Especially anyone who advocates the free market and individual liberty. (CG, you are the exception to that rule. You are a liberal who can see the advantages of free markets, but unfortunately, as a liberal, you agree to policies that thwart those goals in every case. Note that lots of people who claim to be conservatives agree to policies that destroy liberty and free markets. They are conservatives in name only.)
Since this book is about politicians, the pertinent comment should be about politicians.
Politicians today see people as cattle to feed upon. Liberal politicians are worse than true conservative politicians.
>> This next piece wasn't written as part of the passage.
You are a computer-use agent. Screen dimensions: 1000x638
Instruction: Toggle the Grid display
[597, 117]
I can only think of one conservative politician in recent years, Ron Paul. So I group all the GOP politicians with all the Dem politicians as liberals who destroy liberty and free markets.
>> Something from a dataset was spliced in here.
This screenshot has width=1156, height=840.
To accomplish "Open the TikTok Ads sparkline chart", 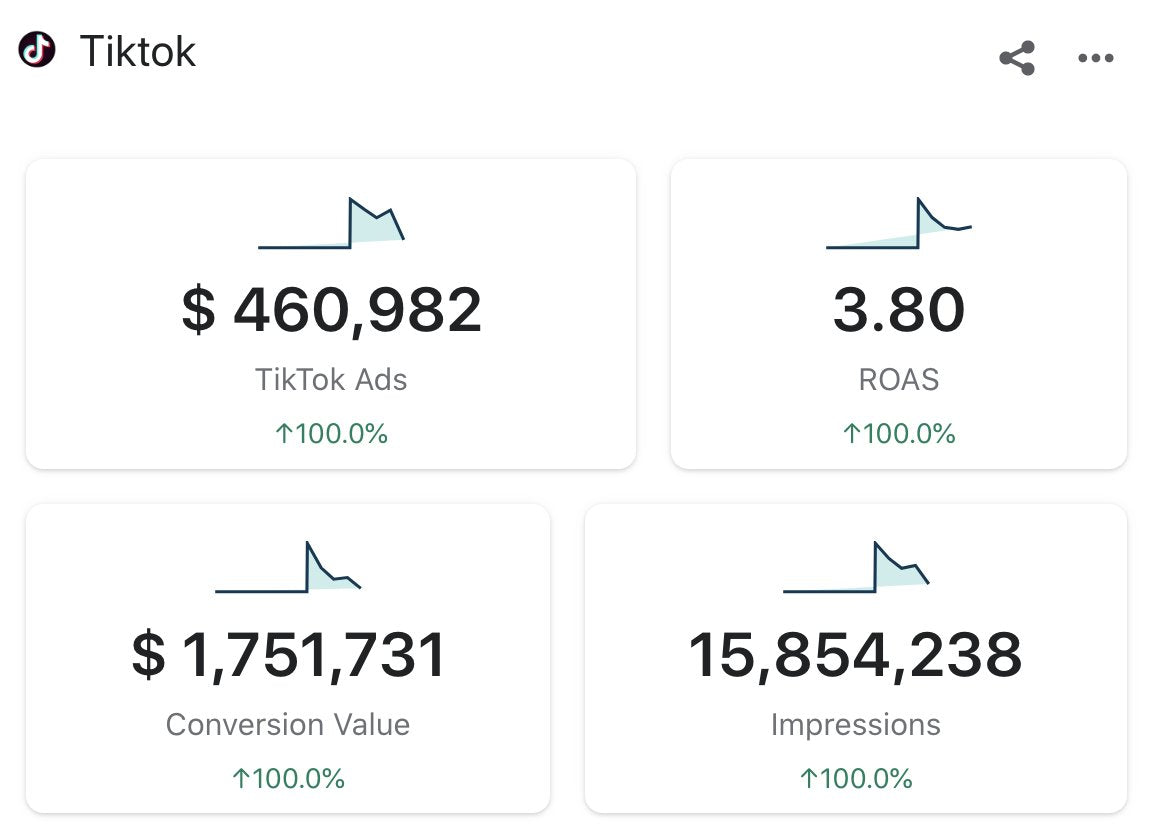I will pyautogui.click(x=331, y=224).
I haven't yet decided where to classify Donald Trump, but he's still in the liberal pile of dung until he lifts himself out though actions that kill off the unconstitutional government departments and liberate the people from the chains of the federal government.
During the Bush administration I watched and enjoyed Boston Legal (in spite of their liberal bias because it was so blatant.) But I wondered, "what are these writers going to do when a Dem does the same stupid things they are criticizing?"
Well, in spite of good ratings and Emmy nominations every year including the last, Boston Legal was cancelled at the end of the Bush era - they had nothing they could write about because Obama did the same things they skewered Bush for doing.
The liberals hid in the shadows instead of protesting because they are looting hypocrites without ethics, integrity, or rational philosophy.
Someone not following the news would think drone strikes on criminal suspects stopped when President Obama took office.
What stood out even more is mainstream Republicans condemning him and Democrats cheering him for reducing Medicare payments as part of PPACA. This only 15 years after Demcorats condemned Republicans for the exact same thing. They traded sides on the issue.
https://youtu.be/mOxl3HMQngU
I also think that Prager is as flawed as his liberal targets. That in particular was a singular insight from Ayn Rand, though shared by other small-l libertarians of the 1930s such as Rose Lane Wilder and Isabel Paterson. They saw fascism and communism as two expressions of the same premises.
You are right about the fact that supporters of Presdient Trump are motivated by moral indignation, rather than philiosophical principles. Notice the deafening silence in the Gulch on the question of tariffs.
It seems like human nature that we are capable of rising above to me. I think of it as occurring everywhere in human history.
"You are right about the fact that supporters of President Trump are motivated by moral indignation, rather than philiosophical principles."
I may be misunderstanding what you mean, but I'm saying vocal supporters or critics of any politician they are not involved with personally is motivated by groupishness, not morals or philosophy.
Sorry, again, but yes, I agree that morality and ethics are studies within philosophy. However, the sense of moral indignation is an emotion, nothing more. It is "hating the threat" i.e., standing at the bounds and yelling outward.